Prompt — All entries below are to be duplicated verbatim.

Excerpted data —
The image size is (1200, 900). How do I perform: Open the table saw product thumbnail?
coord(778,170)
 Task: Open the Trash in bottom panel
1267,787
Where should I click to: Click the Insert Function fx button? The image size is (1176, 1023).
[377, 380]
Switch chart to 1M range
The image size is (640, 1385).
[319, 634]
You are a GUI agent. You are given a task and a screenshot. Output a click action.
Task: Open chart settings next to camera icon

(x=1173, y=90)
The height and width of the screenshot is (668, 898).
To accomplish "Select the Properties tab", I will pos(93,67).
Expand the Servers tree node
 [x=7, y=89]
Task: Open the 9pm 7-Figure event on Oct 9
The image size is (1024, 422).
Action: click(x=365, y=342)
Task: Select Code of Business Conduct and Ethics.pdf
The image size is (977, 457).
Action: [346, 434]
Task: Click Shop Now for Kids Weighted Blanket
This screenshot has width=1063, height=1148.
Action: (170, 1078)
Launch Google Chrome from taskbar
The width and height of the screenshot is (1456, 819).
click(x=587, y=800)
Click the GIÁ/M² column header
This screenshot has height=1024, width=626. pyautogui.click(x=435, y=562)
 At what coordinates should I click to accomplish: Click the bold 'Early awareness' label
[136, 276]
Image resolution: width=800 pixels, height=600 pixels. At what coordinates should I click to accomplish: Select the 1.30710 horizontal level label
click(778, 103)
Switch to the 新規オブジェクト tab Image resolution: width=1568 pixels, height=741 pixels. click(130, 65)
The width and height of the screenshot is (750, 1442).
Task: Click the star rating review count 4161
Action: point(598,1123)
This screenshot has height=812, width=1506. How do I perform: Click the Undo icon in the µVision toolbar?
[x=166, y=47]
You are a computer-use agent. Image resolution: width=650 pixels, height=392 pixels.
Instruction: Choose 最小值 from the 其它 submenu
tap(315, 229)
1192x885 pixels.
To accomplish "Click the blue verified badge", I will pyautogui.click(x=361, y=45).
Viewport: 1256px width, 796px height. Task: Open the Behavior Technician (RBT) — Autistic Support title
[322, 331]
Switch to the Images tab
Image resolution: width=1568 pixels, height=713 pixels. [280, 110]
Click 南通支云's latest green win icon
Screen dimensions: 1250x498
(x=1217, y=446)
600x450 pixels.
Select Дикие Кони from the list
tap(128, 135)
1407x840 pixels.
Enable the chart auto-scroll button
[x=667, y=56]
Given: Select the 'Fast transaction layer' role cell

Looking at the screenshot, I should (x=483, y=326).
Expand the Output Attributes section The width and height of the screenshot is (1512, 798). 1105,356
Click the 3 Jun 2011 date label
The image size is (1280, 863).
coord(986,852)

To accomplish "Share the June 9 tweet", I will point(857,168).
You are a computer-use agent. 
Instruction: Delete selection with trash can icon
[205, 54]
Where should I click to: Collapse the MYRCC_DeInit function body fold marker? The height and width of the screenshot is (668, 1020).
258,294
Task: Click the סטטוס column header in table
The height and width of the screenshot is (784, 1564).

Task solution —
The image size is (1200, 900). How do I perform: Open the table saw product thumbnail?
coord(778,170)
 Task: Open the Trash in bottom panel
1267,787
Where should I click to: Click the Insert Function fx button? The image size is (1176, 1023).
[377, 380]
Switch chart to 1M range
The image size is (640, 1385).
[319, 634]
You are a GUI agent. You are given a task and a screenshot. Output a click action.
Task: Open chart settings next to camera icon

(x=1173, y=90)
The height and width of the screenshot is (668, 898).
To accomplish "Select the Properties tab", I will pos(93,67).
Expand the Servers tree node
 [x=7, y=89]
Task: Open the 9pm 7-Figure event on Oct 9
The image size is (1024, 422).
Action: click(x=365, y=342)
Task: Select Code of Business Conduct and Ethics.pdf
The image size is (977, 457).
Action: [346, 434]
Task: Click Shop Now for Kids Weighted Blanket
This screenshot has width=1063, height=1148.
Action: (170, 1078)
Launch Google Chrome from taskbar
The width and height of the screenshot is (1456, 819).
click(x=587, y=800)
Click the GIÁ/M² column header
This screenshot has height=1024, width=626. pyautogui.click(x=435, y=562)
 At what coordinates should I click to accomplish: Click the bold 'Early awareness' label
[136, 276]
Image resolution: width=800 pixels, height=600 pixels. At what coordinates should I click to accomplish: Select the 1.30710 horizontal level label
click(778, 103)
Switch to the 新規オブジェクト tab Image resolution: width=1568 pixels, height=741 pixels. click(130, 65)
The width and height of the screenshot is (750, 1442).
Task: Click the star rating review count 4161
Action: point(598,1123)
This screenshot has height=812, width=1506. How do I perform: Click the Undo icon in the µVision toolbar?
[x=166, y=47]
You are a computer-use agent. Image resolution: width=650 pixels, height=392 pixels.
Instruction: Choose 最小值 from the 其它 submenu
tap(315, 229)
1192x885 pixels.
To accomplish "Click the blue verified badge", I will pyautogui.click(x=361, y=45).
Viewport: 1256px width, 796px height. Task: Open the Behavior Technician (RBT) — Autistic Support title
[322, 331]
Switch to the Images tab
Image resolution: width=1568 pixels, height=713 pixels. [280, 110]
Click 南通支云's latest green win icon
Screen dimensions: 1250x498
(x=1217, y=446)
600x450 pixels.
Select Дикие Кони from the list
tap(128, 135)
1407x840 pixels.
Enable the chart auto-scroll button
[x=667, y=56]
Given: Select the 'Fast transaction layer' role cell

Looking at the screenshot, I should (x=483, y=326).
Expand the Output Attributes section The width and height of the screenshot is (1512, 798). 1105,356
Click the 3 Jun 2011 date label
The image size is (1280, 863).
coord(986,852)

To accomplish "Share the June 9 tweet", I will point(857,168).
You are a computer-use agent. 
Instruction: Delete selection with trash can icon
[205, 54]
Where should I click to: Collapse the MYRCC_DeInit function body fold marker? The height and width of the screenshot is (668, 1020).
258,294
Task: Click the סטטוס column header in table
The height and width of the screenshot is (784, 1564).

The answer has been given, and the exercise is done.